Produce a verbatim copy of the data below that contains no pictures.

Records from a data collection:
::::

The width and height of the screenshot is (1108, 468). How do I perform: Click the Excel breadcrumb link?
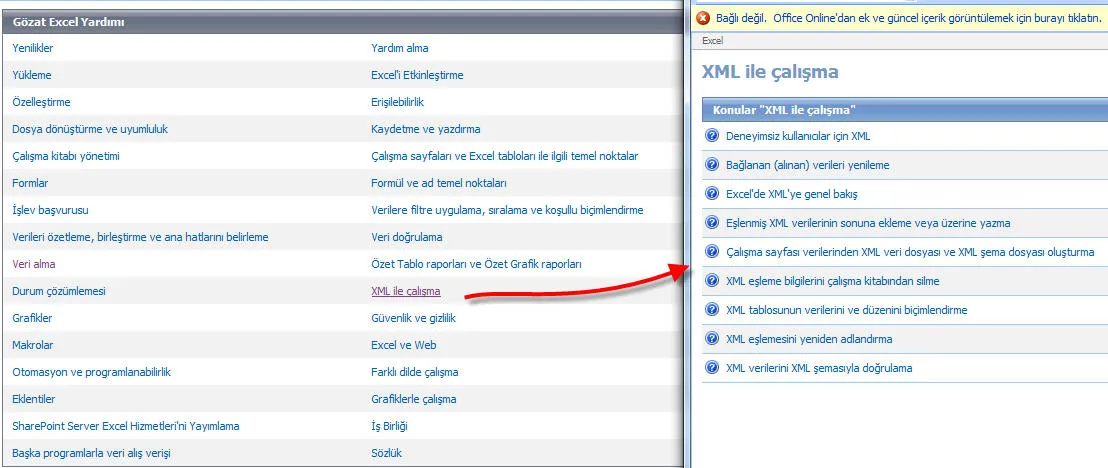712,41
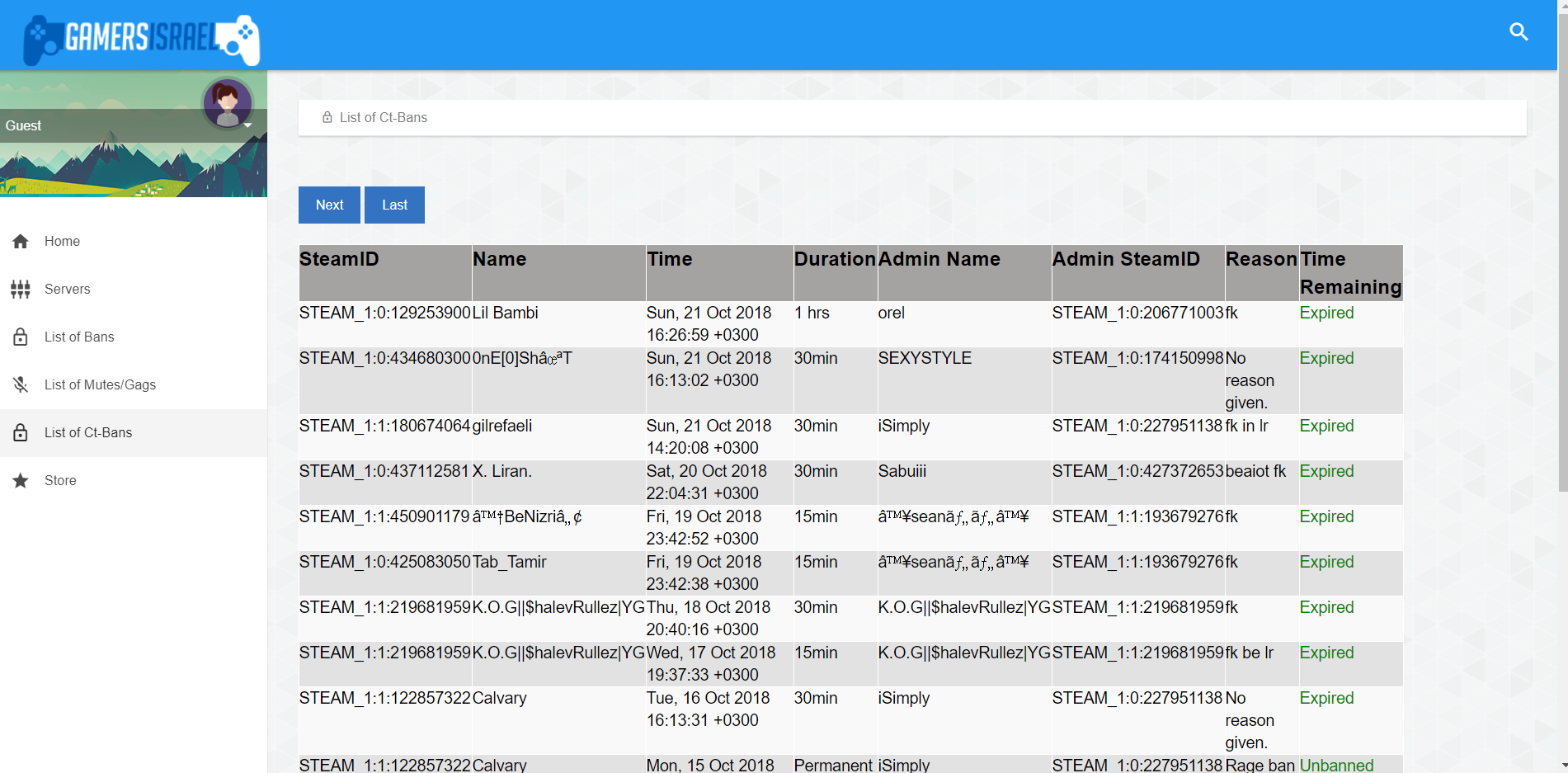Click the Store star icon
Screen dimensions: 1568x773
[21, 481]
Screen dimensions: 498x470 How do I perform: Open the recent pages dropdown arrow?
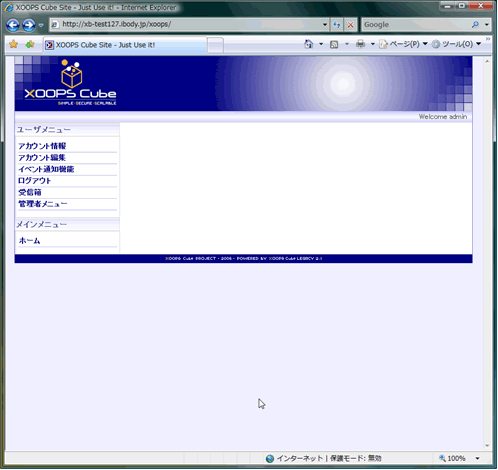point(41,25)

::::

SOLUTION TO THE PROBLEM
The width and height of the screenshot is (1108, 468). How do I perform: Click the Excel breadcrumb link?
712,41
Click the Store star icon
Screen dimensions: 1568x773
[21, 481]
Screen dimensions: 498x470 How do I perform: Open the recent pages dropdown arrow?
point(41,25)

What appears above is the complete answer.